## Page
* Begin *

Specifically regarding the moral
law, there are two main views:
1.)
Christ
kept the law because I could not =
Christianity
2.) Christ kept the law so I don't have to = Antinomianism (literally –
“lawlessness”)
Regarding the purpose of the moral law, we look at the same two positions:
1.)
According
to Christianity, in the NT the Law is still a mirror that shows us our
inability and requires of us our duty.
2.)
According
to Antinomianism, in the NT the mirror is removed, so our morality has no real
concrete bounds outside of how we think we should act in certain situations
(situational ethics).
Regarding
the extent and application of the moral law, here are the two positions:
1.)
According
to Christianity, the moral law is an eternal exposition of God's character. It
defines what is (and what is not) sin. It is eternally binding on all of God's
children, and it is the binding nature of the law that shows us the necessity
of salvation through Jesus Christ.

* End *

## Data lines

* Begin *

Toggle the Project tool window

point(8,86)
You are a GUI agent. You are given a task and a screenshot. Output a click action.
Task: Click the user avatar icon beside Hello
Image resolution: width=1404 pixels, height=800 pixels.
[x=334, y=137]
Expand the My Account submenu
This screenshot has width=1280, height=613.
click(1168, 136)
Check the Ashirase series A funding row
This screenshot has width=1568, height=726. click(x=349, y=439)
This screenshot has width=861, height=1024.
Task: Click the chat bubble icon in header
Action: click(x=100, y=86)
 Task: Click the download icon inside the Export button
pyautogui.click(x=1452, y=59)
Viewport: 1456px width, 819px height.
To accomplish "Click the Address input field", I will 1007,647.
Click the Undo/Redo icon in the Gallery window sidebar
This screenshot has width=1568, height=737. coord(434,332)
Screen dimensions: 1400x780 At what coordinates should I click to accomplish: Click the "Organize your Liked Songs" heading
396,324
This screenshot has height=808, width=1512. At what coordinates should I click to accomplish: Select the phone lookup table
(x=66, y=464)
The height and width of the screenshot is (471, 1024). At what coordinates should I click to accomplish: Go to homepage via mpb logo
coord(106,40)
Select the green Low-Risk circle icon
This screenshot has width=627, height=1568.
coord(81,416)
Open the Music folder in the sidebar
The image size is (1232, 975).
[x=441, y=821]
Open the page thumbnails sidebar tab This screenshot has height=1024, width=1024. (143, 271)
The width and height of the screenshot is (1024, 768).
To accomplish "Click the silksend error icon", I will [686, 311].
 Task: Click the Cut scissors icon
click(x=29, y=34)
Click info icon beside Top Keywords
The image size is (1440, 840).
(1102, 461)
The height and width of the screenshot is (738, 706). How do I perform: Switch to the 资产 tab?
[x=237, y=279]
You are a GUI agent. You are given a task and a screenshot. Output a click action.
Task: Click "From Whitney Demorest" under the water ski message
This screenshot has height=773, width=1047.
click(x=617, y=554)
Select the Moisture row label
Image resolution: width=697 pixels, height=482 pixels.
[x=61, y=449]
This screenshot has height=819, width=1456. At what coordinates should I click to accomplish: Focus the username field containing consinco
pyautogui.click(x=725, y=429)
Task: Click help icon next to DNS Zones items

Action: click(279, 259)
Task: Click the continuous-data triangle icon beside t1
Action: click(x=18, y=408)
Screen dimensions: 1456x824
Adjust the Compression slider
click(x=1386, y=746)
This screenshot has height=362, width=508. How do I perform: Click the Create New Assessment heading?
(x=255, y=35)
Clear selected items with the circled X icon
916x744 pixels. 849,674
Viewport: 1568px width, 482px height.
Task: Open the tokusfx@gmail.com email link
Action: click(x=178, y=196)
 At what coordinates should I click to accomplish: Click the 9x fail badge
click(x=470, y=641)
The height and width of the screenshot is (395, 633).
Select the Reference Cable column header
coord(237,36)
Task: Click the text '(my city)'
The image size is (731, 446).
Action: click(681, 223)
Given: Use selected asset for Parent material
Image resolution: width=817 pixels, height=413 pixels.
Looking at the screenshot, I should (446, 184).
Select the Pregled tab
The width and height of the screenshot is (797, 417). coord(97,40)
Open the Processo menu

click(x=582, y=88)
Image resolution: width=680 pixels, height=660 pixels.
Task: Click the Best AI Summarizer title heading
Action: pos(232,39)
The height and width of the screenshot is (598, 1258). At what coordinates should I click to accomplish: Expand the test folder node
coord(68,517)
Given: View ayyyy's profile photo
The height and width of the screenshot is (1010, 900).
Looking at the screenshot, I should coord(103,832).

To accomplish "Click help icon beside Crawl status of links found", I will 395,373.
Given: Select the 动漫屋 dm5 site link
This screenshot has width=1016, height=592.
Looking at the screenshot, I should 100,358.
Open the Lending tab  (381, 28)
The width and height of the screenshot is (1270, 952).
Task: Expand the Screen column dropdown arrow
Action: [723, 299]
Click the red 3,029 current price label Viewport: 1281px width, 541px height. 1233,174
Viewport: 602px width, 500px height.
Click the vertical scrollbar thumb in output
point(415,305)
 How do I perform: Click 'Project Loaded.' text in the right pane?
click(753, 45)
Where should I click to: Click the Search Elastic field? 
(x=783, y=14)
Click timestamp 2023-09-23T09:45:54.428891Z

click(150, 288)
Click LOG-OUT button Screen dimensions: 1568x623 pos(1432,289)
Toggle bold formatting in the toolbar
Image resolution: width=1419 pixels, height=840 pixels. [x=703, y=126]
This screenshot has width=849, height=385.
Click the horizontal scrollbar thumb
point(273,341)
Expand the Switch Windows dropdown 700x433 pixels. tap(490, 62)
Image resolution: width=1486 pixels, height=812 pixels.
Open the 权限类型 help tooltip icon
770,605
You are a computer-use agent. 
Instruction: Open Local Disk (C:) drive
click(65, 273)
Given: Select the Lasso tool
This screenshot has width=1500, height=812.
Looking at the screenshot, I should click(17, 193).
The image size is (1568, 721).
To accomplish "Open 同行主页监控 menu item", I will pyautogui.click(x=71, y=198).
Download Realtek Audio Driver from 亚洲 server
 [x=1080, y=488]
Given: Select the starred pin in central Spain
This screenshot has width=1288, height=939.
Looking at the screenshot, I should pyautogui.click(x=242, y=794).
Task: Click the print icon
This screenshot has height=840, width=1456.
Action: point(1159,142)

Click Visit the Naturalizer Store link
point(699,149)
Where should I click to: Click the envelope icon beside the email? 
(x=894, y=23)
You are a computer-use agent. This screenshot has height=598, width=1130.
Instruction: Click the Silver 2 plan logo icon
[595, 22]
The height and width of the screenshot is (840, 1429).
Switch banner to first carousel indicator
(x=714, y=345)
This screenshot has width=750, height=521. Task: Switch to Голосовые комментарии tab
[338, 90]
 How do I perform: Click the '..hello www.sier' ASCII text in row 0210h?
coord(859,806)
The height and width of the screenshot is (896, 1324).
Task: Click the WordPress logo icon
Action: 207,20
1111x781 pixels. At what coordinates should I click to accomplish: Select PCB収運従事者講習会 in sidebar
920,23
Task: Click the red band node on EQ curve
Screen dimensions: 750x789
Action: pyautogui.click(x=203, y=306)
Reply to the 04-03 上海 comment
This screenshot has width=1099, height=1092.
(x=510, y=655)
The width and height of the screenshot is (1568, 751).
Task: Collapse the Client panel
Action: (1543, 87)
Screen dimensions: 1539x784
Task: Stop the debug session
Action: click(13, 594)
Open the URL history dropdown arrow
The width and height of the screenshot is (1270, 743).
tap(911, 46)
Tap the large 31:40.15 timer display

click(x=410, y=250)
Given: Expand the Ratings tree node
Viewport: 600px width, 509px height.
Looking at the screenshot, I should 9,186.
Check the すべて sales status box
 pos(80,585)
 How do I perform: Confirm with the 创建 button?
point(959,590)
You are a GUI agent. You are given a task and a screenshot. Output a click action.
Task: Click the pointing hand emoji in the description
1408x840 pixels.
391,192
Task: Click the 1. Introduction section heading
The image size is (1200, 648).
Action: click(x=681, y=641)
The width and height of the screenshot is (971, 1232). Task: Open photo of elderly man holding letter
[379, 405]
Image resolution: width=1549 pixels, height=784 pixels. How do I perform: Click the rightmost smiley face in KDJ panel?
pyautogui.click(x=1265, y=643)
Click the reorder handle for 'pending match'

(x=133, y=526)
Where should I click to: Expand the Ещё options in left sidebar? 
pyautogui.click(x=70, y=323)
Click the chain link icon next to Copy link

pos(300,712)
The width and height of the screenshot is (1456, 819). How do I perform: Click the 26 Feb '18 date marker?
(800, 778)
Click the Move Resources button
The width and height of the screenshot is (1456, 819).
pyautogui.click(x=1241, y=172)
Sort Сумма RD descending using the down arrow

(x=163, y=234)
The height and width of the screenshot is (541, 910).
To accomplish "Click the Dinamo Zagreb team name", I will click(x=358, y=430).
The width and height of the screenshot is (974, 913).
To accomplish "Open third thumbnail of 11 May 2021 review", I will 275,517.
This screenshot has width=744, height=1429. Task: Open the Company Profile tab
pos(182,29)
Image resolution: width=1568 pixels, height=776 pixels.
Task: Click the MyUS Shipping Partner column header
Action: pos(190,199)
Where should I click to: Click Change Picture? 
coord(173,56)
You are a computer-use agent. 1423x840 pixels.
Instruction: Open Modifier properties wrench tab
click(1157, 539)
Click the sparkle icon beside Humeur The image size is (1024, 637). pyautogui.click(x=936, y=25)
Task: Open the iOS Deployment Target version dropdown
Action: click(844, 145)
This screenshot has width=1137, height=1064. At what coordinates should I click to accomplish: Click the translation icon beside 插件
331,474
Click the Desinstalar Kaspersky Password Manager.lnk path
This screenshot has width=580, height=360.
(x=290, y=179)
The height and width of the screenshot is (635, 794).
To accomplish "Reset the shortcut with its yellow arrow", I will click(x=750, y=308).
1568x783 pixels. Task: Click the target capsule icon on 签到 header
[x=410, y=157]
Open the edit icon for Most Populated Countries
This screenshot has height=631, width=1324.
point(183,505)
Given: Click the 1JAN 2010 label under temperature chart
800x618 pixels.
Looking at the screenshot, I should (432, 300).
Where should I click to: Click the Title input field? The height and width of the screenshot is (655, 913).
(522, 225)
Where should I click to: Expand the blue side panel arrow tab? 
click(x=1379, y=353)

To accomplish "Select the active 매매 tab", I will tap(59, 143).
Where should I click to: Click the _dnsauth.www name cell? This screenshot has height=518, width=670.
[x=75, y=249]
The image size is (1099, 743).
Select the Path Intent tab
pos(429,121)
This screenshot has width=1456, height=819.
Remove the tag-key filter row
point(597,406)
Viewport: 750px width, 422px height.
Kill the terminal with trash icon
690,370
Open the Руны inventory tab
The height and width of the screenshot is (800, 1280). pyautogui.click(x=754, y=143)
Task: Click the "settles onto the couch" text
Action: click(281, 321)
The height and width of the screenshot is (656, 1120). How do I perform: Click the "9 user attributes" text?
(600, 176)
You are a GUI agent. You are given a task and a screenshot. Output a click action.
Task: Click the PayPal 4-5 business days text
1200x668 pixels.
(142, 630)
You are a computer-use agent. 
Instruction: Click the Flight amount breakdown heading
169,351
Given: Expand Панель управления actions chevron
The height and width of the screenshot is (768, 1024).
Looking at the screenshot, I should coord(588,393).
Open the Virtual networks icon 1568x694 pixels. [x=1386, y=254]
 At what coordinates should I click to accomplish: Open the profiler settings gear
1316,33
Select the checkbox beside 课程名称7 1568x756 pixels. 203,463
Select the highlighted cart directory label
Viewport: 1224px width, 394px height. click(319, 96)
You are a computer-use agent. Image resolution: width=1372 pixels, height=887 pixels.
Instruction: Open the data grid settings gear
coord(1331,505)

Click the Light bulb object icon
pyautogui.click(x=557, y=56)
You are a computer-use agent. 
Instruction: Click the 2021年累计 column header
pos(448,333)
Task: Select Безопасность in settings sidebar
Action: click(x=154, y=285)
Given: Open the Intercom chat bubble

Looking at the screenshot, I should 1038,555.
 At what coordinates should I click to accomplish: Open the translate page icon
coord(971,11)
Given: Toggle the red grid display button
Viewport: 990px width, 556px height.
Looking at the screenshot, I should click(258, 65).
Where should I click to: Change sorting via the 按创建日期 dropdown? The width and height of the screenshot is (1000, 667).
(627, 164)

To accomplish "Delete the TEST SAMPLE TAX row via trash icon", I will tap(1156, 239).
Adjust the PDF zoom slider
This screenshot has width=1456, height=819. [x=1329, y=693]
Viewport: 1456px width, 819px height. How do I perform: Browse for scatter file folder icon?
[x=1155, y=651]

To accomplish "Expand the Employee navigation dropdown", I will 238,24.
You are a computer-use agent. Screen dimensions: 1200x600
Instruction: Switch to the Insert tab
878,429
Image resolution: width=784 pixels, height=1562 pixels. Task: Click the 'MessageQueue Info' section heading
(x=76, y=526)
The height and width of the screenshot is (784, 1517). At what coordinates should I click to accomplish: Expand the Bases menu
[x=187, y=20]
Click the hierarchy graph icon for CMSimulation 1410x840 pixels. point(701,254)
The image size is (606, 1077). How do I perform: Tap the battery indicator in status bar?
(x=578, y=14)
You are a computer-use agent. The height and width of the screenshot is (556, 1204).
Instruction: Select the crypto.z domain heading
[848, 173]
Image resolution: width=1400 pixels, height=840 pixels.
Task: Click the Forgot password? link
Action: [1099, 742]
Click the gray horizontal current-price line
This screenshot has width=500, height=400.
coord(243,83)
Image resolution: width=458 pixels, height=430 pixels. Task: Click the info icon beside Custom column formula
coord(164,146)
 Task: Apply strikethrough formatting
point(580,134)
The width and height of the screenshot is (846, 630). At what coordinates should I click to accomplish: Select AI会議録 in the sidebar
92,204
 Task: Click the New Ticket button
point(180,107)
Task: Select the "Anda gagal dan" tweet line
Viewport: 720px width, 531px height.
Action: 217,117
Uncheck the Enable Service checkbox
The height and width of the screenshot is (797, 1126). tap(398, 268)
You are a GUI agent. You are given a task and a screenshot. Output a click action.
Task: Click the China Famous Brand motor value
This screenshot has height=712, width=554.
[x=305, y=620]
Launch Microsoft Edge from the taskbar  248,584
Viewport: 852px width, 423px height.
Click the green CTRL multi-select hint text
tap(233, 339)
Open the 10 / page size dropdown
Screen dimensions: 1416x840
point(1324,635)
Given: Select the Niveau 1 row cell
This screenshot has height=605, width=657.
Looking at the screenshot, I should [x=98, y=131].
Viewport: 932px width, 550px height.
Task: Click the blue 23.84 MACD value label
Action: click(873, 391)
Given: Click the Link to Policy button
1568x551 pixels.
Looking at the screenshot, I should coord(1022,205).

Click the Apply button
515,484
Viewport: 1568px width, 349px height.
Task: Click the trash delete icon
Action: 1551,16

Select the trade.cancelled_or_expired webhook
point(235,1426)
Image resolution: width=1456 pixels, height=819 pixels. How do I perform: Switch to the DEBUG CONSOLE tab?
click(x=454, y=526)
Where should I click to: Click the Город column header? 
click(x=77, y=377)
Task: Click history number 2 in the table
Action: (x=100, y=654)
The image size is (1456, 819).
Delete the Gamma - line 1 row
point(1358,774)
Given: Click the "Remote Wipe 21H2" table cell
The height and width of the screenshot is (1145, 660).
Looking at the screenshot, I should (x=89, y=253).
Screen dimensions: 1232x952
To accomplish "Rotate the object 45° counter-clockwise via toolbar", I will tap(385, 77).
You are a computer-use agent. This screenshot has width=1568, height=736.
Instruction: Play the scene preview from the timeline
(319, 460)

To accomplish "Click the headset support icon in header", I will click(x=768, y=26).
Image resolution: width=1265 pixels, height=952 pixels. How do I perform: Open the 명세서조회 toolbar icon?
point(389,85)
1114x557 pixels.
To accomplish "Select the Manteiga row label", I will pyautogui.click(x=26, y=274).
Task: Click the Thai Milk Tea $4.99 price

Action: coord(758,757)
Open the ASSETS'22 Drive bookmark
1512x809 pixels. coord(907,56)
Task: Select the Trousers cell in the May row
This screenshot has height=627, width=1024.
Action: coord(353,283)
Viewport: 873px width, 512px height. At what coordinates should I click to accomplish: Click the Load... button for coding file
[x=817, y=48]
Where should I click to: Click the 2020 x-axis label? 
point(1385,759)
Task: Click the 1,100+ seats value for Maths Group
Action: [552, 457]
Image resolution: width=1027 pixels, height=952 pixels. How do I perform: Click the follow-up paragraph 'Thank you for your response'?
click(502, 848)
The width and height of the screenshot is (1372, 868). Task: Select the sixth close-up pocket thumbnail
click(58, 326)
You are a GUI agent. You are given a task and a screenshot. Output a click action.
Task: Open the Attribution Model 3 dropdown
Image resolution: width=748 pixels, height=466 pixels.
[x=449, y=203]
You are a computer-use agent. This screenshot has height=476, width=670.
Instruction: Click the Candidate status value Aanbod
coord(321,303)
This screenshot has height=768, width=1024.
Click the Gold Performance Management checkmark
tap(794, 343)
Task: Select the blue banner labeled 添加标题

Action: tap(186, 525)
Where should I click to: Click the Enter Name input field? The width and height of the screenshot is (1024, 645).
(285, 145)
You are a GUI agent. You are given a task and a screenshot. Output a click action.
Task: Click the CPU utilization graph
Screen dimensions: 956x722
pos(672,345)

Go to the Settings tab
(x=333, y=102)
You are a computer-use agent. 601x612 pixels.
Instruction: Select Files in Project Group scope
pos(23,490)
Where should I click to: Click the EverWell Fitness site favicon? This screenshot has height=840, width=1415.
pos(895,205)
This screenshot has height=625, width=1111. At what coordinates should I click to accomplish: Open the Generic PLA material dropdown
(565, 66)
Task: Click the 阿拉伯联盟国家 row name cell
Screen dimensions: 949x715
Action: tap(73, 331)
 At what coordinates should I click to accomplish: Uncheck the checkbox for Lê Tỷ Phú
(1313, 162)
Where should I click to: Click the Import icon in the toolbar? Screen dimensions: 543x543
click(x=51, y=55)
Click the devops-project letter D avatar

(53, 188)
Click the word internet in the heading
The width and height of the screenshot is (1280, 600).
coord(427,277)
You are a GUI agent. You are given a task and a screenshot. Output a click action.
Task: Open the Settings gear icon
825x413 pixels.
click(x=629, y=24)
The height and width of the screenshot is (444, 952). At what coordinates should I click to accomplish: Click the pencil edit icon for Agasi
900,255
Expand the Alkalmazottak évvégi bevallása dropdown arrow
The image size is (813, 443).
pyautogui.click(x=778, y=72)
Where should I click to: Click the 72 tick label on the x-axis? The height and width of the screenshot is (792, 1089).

* End *

## Problem 1
In the text on the moral law, what does the word "Antinomianism" literally mean?
## Problem 2
Translate this sentence from the text on the moral law into Spanish: "It defines what is (and what is not) sin."
## Problem 3
Return, word for word, the stretch of the text on the moral law from "Specifically regarding the" through "us our duty.".

## Task answer 1
It literally means "lawlessness."

## Task answer 2
Define lo que es (y lo que no es) pecado.

## Task answer 3
Specifically regarding the moral
law, there are two main views:
1.)
Christ
kept the law because I could not =
Christianity
2.) Christ kept the law so I don't have to = Antinomianism (literally –
“lawlessness”)
Regarding the purpose of the moral law, we look at the same two positions:
1.)
According
to Christianity, in the NT the Law is still a mirror that shows us our
inability and requires of us our duty.